> [DESCRIPTION OF THE TASK]:
Your task is to give the data again, exactly, with every line intact.

> [TASK INPUTS]:

◆ ◆ ◆ ◆ ◆ ◆ ◆

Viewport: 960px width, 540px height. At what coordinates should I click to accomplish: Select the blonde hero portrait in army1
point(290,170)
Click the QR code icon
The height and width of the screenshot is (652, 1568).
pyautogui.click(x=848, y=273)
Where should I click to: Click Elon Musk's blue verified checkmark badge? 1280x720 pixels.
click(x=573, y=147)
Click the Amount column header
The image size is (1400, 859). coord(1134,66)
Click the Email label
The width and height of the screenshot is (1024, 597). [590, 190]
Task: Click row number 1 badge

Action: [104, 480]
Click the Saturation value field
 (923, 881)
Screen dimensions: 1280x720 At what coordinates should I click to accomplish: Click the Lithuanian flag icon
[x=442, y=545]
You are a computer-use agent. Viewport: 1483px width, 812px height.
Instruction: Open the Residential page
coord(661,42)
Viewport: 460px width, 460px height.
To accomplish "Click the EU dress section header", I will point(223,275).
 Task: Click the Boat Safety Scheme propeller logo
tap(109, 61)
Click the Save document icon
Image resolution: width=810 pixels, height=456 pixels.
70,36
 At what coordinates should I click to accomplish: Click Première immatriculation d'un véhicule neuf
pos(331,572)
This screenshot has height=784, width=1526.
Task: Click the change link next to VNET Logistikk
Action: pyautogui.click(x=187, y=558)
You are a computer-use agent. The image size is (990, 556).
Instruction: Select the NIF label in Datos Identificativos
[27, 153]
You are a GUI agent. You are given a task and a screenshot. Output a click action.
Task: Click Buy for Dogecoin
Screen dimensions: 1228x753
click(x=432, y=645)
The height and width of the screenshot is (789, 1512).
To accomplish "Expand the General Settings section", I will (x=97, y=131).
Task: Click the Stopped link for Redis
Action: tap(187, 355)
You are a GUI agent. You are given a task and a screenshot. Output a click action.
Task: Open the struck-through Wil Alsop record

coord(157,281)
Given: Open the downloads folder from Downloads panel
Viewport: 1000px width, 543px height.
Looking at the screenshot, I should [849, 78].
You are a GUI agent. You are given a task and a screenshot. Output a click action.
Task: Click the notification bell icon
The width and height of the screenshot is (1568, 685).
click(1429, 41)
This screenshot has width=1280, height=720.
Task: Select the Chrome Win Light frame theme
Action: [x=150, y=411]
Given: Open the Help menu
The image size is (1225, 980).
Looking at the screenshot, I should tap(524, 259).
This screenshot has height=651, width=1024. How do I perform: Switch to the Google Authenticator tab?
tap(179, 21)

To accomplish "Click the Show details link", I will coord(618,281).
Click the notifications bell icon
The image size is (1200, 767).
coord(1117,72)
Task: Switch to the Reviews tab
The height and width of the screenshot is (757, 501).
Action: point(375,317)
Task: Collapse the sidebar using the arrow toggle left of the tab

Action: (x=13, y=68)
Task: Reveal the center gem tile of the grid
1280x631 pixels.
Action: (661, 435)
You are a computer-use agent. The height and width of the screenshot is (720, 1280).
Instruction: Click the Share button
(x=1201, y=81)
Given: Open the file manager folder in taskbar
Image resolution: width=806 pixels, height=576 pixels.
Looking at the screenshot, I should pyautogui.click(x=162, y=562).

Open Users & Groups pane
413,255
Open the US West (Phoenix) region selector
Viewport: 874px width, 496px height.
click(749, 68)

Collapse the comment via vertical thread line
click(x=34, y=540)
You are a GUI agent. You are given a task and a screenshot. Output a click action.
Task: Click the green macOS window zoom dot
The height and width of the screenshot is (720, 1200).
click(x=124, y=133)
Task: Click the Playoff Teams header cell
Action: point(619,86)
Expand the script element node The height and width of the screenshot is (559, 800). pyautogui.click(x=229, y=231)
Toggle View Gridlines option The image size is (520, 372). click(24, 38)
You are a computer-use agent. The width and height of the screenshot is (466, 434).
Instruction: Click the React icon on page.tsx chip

◆ ◆ ◆ ◆ ◆ ◆ ◆

> [ANSWER]:
Viewport: 960px width, 540px height. At what coordinates should I click to accomplish: Select the blonde hero portrait in army1
point(290,170)
Click the QR code icon
The height and width of the screenshot is (652, 1568).
pyautogui.click(x=848, y=273)
Where should I click to: Click Elon Musk's blue verified checkmark badge? 1280x720 pixels.
click(x=573, y=147)
Click the Amount column header
The image size is (1400, 859). coord(1134,66)
Click the Email label
The width and height of the screenshot is (1024, 597). [590, 190]
Task: Click row number 1 badge

Action: [104, 480]
Click the Saturation value field
 (923, 881)
Screen dimensions: 1280x720 At what coordinates should I click to accomplish: Click the Lithuanian flag icon
[x=442, y=545]
You are a computer-use agent. Viewport: 1483px width, 812px height.
Instruction: Open the Residential page
coord(661,42)
Viewport: 460px width, 460px height.
To accomplish "Click the EU dress section header", I will point(223,275).
 Task: Click the Boat Safety Scheme propeller logo
tap(109, 61)
Click the Save document icon
Image resolution: width=810 pixels, height=456 pixels.
70,36
 At what coordinates should I click to accomplish: Click Première immatriculation d'un véhicule neuf
pos(331,572)
This screenshot has height=784, width=1526.
Task: Click the change link next to VNET Logistikk
Action: pyautogui.click(x=187, y=558)
You are a computer-use agent. The image size is (990, 556).
Instruction: Select the NIF label in Datos Identificativos
[27, 153]
You are a GUI agent. You are given a task and a screenshot. Output a click action.
Task: Click Buy for Dogecoin
Screen dimensions: 1228x753
click(x=432, y=645)
The height and width of the screenshot is (789, 1512).
To accomplish "Expand the General Settings section", I will (x=97, y=131).
Task: Click the Stopped link for Redis
Action: tap(187, 355)
You are a GUI agent. You are given a task and a screenshot. Output a click action.
Task: Open the struck-through Wil Alsop record

coord(157,281)
Given: Open the downloads folder from Downloads panel
Viewport: 1000px width, 543px height.
Looking at the screenshot, I should [849, 78].
You are a GUI agent. You are given a task and a screenshot. Output a click action.
Task: Click the notification bell icon
The width and height of the screenshot is (1568, 685).
click(1429, 41)
This screenshot has width=1280, height=720.
Task: Select the Chrome Win Light frame theme
Action: [x=150, y=411]
Given: Open the Help menu
The image size is (1225, 980).
Looking at the screenshot, I should tap(524, 259).
This screenshot has height=651, width=1024. How do I perform: Switch to the Google Authenticator tab?
tap(179, 21)

To accomplish "Click the Show details link", I will coord(618,281).
Click the notifications bell icon
The image size is (1200, 767).
coord(1117,72)
Task: Switch to the Reviews tab
The height and width of the screenshot is (757, 501).
Action: point(375,317)
Task: Collapse the sidebar using the arrow toggle left of the tab

Action: (x=13, y=68)
Task: Reveal the center gem tile of the grid
1280x631 pixels.
Action: (661, 435)
You are a computer-use agent. The height and width of the screenshot is (720, 1280).
Instruction: Click the Share button
(x=1201, y=81)
Given: Open the file manager folder in taskbar
Image resolution: width=806 pixels, height=576 pixels.
Looking at the screenshot, I should pyautogui.click(x=162, y=562).

Open Users & Groups pane
413,255
Open the US West (Phoenix) region selector
Viewport: 874px width, 496px height.
click(749, 68)

Collapse the comment via vertical thread line
click(x=34, y=540)
You are a GUI agent. You are given a task and a screenshot. Output a click action.
Task: Click the green macOS window zoom dot
The height and width of the screenshot is (720, 1200).
click(x=124, y=133)
Task: Click the Playoff Teams header cell
Action: point(619,86)
Expand the script element node The height and width of the screenshot is (559, 800). pyautogui.click(x=229, y=231)
Toggle View Gridlines option The image size is (520, 372). click(24, 38)
You are a computer-use agent. The width and height of the screenshot is (466, 434).
Instruction: Click the React icon on page.tsx chip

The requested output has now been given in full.